Edited by Nives Dolsak and Elinor Ostrom.
xxiv + 369 pp. The MIT Press, 2003. Paper, $26.95.
Many environmental and natural resources defy management as private property, and one institutional response is to treat them as common property. In The Commons in the New Millennium: Challenges and Adaptations, edited by Nives Dol?ak and Elinor Ostrom, the contributing authors take issue with the notion that this approach is becoming obsolete. They argue that common-property management of a variety of resources will endure, although it must evolve to adapt to economic, social and legal changes taking place throughout the world.
Two defining features of the class of goods and services known as "common-pool resources" shape the challenge of designing effective rules for their management. The first is subtractability, or rivalry, which refers to one person's use of a resource reducing the ability of others to exploit it similarly. In the familiar example of a fishery, this dynamic is clear, as one person's catch reduces the amount of fish available for others to harvest. The second feature is that controlling access is too costly to be done effectively, allowing some to "free ride"—that is, to use the resource without contributing to expenditures needed to provide, maintain and regulate it. For instance, a company or even a country has an incentive to emit pollutants without regard to the absorptive capacity of the atmosphere, leaving it to others to control emissions or absorb the costs of reduced air quality and climate change.
Institutional responses to the challenge of managing common-pool resources are shaped by the property rights involved, which can take the form of government, private or common-property ownership. The appropriate or most effective type of ownership depends on many factors, including physical aspects of the resource, characteristics of the group of users, reliability of the judicial context that determines options for legal recourse, and economic considerations that influence the intensity of resource use and the costs of management. The contributing authors explore the impact of these and other factors on institutional design and the degree of success in common property management, using case studies of resources such as fisheries, forests and the atmosphere, as well as a resource that is less often examined as common property, namely social capital.
The title and the premise of this book raise the question of what exactly is changing in the "New Millennium." The editors present three questions to be answered in the volume: (1) What contemporary developments challenge traditional common-property institutions, and how are these institutions adapting? (2) How is the ever-increasing scale of human interactions affecting the governance of larger-scale common-pool resources? and (3) What progress is being made in the design of institutions that "privatize" some rights that individuals have to the use of a common-pool resource? However, direct, complete answers to these questions do not develop in the volume. Rather, we find conclusions that are widespread in the existing literature. In this sense, these essays yield little that is conceptually new, although they do provide a series of rich and detailed case studies.
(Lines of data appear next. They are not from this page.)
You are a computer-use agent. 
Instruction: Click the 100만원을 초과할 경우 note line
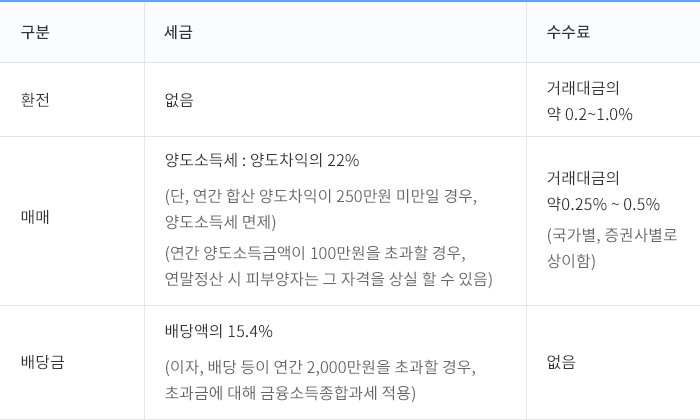tap(316, 253)

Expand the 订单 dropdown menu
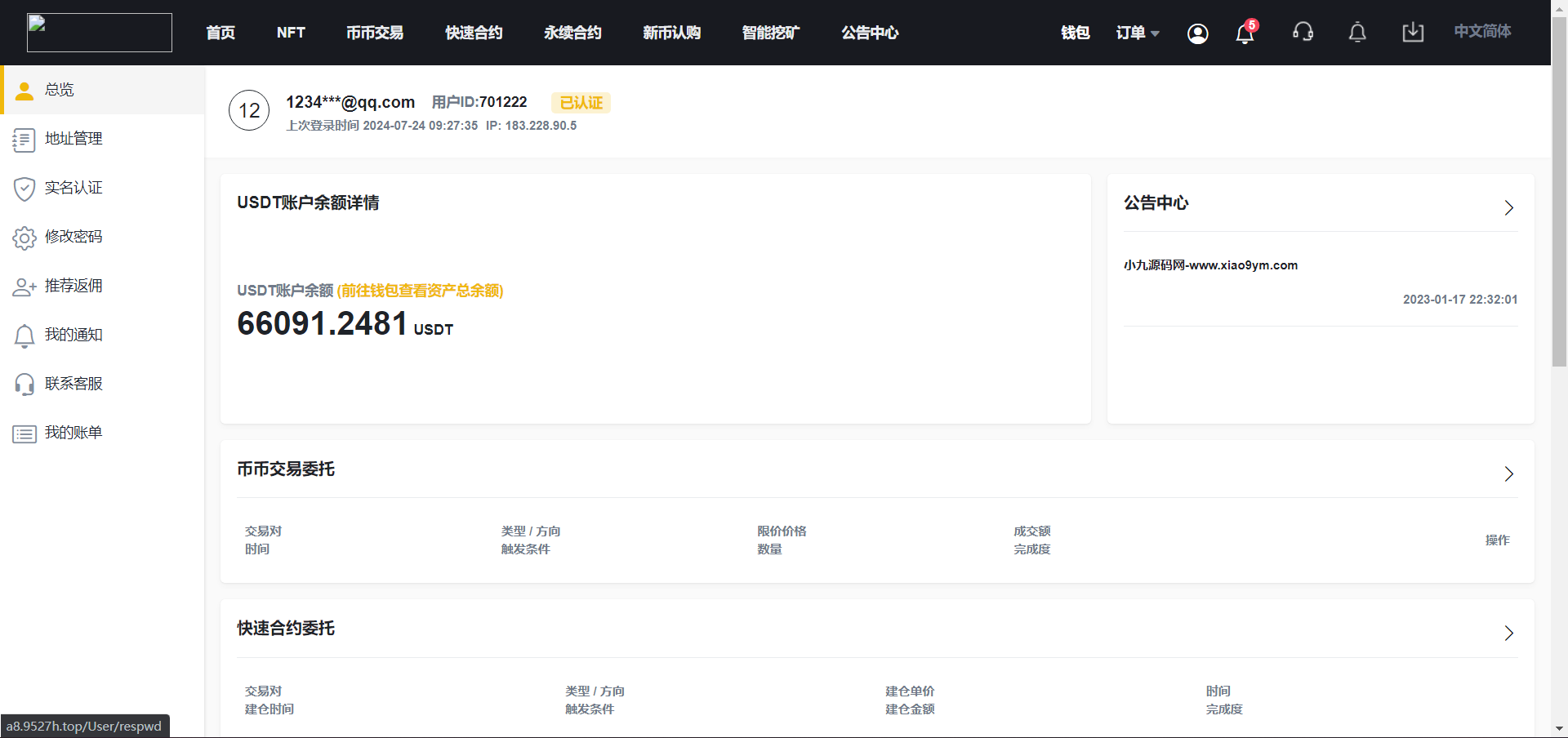(1137, 33)
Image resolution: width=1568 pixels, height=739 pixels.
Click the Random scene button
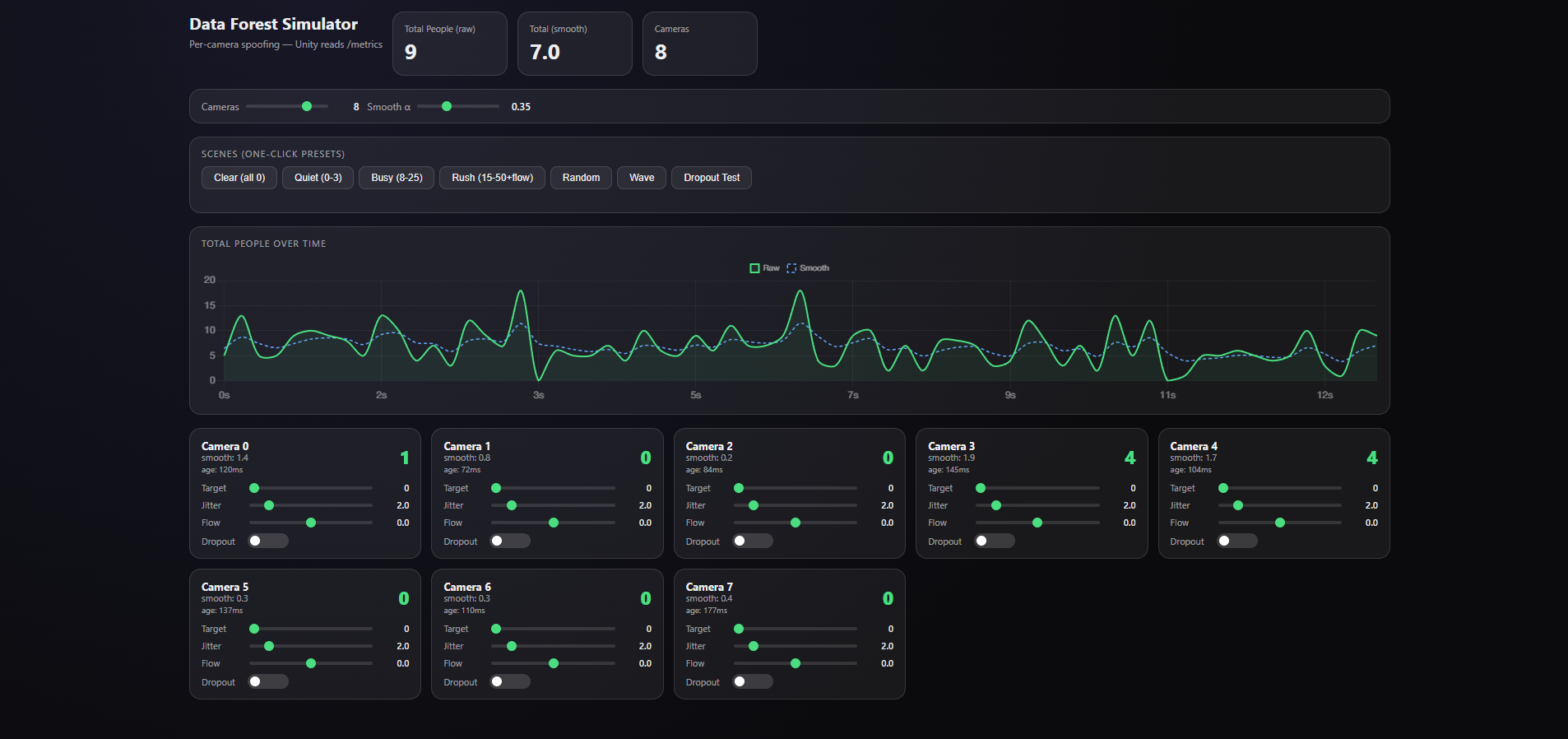pyautogui.click(x=581, y=178)
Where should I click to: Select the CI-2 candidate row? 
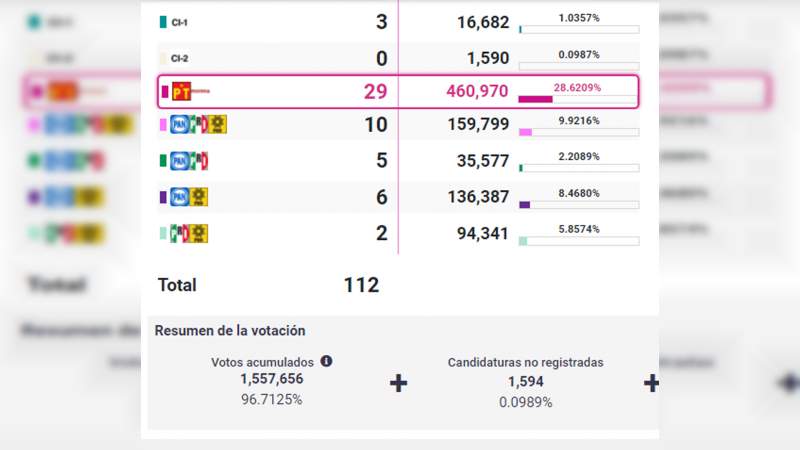[x=398, y=58]
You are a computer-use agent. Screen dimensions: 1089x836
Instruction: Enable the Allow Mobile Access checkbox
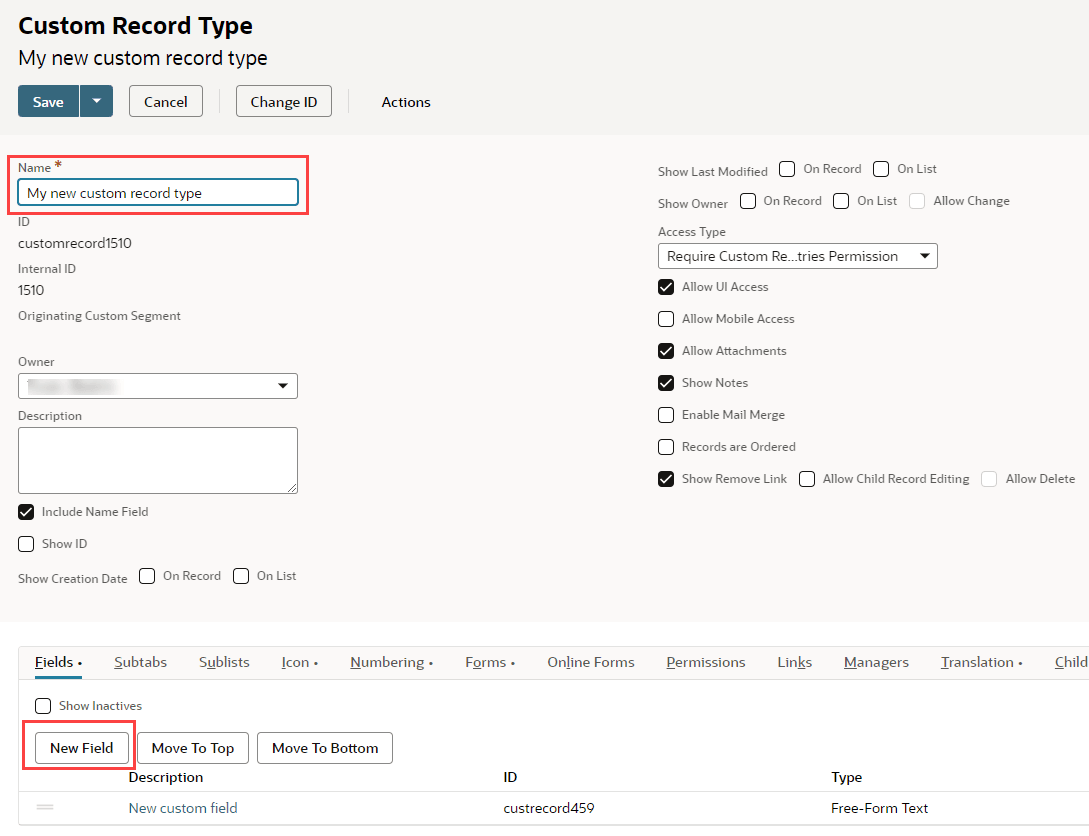(666, 319)
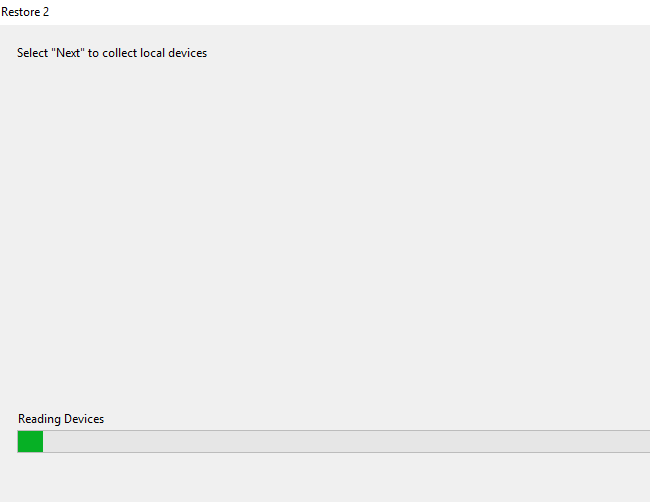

Passages that most directly address the book's basic premise are thought-provoking. In particular, I was intrigued by various reflections on the potential effects of today's accelerating globalization. Global markets increasingly penetrate all parts of the world, with an accompanying flow of ideas and technology that often influence resource use and the institutions designed to govern it. For example, some new technologies intensify pressure to exploit a common resource; others reduce that pressure by promising more sustainable or more efficient extraction. By expanding the available means of monitoring and coordinating resource users' behavior, new technologies and ideas can affect the workings of the management institutions themselves.
The authors also comment that cultural globalization is resulting in "an increasingly unified mindset" that emphasizes consumption, which they associate with Western values. Greater consumption implies greater pressure on various common resources. This may undermine local institutions and cultural practices that promote trust and restraint on the part of resource users. Yet at the same time, Western nations can transmit environmental values, including the ideal of responsible stewardship of local resources within a global context; they can also provide the financial resources to make such stewardship possible. Clearly, the effects of economic and cultural globalization on common-property institutions are unlikely to be uniformly detrimental or beneficial. These essays point out that further reflection and case-specific analysis are needed.—Eduard Niesten, Conservation International, Washington, D.C.